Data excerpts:
⟨
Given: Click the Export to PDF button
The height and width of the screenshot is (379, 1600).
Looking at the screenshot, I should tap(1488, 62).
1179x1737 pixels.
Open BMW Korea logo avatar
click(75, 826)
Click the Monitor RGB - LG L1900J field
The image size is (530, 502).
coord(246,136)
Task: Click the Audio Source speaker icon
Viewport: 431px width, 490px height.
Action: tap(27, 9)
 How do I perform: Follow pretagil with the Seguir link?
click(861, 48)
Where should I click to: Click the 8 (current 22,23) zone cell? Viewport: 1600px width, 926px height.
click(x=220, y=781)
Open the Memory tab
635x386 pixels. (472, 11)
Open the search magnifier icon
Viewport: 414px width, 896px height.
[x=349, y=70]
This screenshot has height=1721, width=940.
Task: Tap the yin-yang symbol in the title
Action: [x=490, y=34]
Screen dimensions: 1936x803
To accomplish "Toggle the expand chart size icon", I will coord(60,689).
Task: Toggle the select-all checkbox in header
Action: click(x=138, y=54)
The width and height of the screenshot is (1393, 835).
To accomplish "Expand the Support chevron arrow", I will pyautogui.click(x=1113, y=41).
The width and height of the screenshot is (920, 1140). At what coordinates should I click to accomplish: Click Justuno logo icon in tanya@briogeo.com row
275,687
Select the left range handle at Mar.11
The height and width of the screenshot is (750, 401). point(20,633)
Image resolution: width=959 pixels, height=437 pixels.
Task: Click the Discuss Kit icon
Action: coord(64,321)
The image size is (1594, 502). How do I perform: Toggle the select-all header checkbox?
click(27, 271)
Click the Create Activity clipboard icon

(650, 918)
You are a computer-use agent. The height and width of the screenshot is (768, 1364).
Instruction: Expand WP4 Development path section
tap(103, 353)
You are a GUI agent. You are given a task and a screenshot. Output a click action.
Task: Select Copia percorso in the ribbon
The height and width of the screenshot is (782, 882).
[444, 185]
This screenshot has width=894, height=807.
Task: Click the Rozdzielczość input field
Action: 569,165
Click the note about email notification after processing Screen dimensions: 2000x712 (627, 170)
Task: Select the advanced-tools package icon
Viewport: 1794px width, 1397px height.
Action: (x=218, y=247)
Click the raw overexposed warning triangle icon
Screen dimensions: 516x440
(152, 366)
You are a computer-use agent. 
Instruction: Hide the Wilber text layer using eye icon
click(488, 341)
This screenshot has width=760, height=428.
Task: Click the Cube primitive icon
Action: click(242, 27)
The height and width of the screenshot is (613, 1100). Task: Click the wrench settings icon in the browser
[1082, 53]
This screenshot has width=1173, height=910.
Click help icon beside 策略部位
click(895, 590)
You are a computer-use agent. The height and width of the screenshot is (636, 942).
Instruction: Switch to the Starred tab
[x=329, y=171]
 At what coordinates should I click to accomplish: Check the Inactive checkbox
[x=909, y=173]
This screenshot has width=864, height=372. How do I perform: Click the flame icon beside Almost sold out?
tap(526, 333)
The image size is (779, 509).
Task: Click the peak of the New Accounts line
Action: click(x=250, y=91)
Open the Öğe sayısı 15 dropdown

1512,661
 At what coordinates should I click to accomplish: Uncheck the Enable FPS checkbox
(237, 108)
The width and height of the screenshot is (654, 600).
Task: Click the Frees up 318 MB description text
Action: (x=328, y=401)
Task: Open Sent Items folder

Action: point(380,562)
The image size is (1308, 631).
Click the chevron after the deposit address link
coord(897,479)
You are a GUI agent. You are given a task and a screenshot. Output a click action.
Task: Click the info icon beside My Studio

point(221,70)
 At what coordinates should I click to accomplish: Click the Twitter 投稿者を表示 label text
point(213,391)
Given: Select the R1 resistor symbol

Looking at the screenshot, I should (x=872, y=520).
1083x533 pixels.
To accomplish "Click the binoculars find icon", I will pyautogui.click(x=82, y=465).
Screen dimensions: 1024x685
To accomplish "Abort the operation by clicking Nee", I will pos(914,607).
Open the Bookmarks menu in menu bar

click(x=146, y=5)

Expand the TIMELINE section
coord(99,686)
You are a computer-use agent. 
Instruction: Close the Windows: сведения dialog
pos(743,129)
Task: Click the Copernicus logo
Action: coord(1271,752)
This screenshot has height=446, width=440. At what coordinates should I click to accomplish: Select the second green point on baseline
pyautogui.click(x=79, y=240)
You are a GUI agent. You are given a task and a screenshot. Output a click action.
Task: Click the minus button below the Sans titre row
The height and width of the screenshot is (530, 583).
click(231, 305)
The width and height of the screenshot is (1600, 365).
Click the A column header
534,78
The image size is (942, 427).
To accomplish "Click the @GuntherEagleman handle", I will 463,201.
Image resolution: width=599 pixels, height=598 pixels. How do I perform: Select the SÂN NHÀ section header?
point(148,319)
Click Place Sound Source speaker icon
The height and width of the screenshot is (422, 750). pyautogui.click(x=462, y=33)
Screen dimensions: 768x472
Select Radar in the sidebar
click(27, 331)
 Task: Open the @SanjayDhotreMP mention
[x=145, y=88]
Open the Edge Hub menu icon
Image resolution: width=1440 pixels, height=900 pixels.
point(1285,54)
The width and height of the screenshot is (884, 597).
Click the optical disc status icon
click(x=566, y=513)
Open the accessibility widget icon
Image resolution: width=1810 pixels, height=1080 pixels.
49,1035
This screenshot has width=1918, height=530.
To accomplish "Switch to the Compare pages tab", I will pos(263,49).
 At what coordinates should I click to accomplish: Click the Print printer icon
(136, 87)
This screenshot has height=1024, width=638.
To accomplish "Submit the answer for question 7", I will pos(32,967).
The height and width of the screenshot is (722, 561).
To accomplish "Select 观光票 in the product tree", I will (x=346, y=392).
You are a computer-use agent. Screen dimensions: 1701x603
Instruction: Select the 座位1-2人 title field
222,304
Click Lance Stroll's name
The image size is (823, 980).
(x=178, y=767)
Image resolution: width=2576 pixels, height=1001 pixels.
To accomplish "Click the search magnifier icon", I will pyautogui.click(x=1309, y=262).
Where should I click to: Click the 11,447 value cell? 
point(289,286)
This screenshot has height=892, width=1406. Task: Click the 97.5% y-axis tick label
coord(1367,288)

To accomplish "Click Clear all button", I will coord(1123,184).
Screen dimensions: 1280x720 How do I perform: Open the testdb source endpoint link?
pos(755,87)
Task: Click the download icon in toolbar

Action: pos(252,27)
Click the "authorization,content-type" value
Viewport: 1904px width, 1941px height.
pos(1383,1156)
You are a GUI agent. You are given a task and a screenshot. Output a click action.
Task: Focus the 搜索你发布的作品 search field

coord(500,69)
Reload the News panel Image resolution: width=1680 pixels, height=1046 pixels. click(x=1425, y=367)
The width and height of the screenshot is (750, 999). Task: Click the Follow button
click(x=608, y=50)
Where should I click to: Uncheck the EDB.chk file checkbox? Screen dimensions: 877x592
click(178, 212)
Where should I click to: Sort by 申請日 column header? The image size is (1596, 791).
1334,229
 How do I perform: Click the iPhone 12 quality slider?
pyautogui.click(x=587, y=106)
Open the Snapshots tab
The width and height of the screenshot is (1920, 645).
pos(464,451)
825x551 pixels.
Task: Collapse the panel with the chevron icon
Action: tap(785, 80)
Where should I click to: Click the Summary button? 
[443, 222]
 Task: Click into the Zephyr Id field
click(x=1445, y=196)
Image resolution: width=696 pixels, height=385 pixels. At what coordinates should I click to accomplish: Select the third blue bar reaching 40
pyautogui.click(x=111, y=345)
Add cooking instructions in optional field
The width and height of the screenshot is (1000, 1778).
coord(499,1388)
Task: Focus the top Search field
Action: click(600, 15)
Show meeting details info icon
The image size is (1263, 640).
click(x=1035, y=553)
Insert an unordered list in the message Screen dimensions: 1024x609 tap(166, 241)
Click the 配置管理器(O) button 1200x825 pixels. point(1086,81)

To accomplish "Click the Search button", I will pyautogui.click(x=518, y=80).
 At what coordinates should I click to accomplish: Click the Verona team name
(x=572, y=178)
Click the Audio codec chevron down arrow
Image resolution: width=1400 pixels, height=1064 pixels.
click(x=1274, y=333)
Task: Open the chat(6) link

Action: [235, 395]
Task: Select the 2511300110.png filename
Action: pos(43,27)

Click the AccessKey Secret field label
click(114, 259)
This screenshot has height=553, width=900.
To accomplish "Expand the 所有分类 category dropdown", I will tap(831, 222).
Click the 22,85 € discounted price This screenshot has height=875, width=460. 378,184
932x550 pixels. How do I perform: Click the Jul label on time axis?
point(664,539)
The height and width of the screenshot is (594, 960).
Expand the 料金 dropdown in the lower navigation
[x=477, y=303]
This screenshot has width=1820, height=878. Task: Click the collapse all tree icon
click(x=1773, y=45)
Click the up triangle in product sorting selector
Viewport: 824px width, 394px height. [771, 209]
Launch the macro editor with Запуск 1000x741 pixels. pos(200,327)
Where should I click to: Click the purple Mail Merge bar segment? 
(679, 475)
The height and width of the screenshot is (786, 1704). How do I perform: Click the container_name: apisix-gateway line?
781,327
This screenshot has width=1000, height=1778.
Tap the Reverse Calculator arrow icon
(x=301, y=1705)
⟩
Assignment
The required answer is the exact run of lines above starting at the line with "Image resolution: width=1440" and ending at the line with "You are a computer-use agent. Screen", with both ends present.

Exercise response
Image resolution: width=1440 pixels, height=900 pixels.
point(1285,54)
The width and height of the screenshot is (884, 597).
Click the optical disc status icon
click(x=566, y=513)
Open the accessibility widget icon
Image resolution: width=1810 pixels, height=1080 pixels.
49,1035
This screenshot has width=1918, height=530.
To accomplish "Switch to the Compare pages tab", I will pos(263,49).
 At what coordinates should I click to accomplish: Click the Print printer icon
(136, 87)
This screenshot has height=1024, width=638.
To accomplish "Submit the answer for question 7", I will pos(32,967).
The height and width of the screenshot is (722, 561).
To accomplish "Select 观光票 in the product tree", I will (x=346, y=392).
You are a computer-use agent. Screen dimensions: 1701x603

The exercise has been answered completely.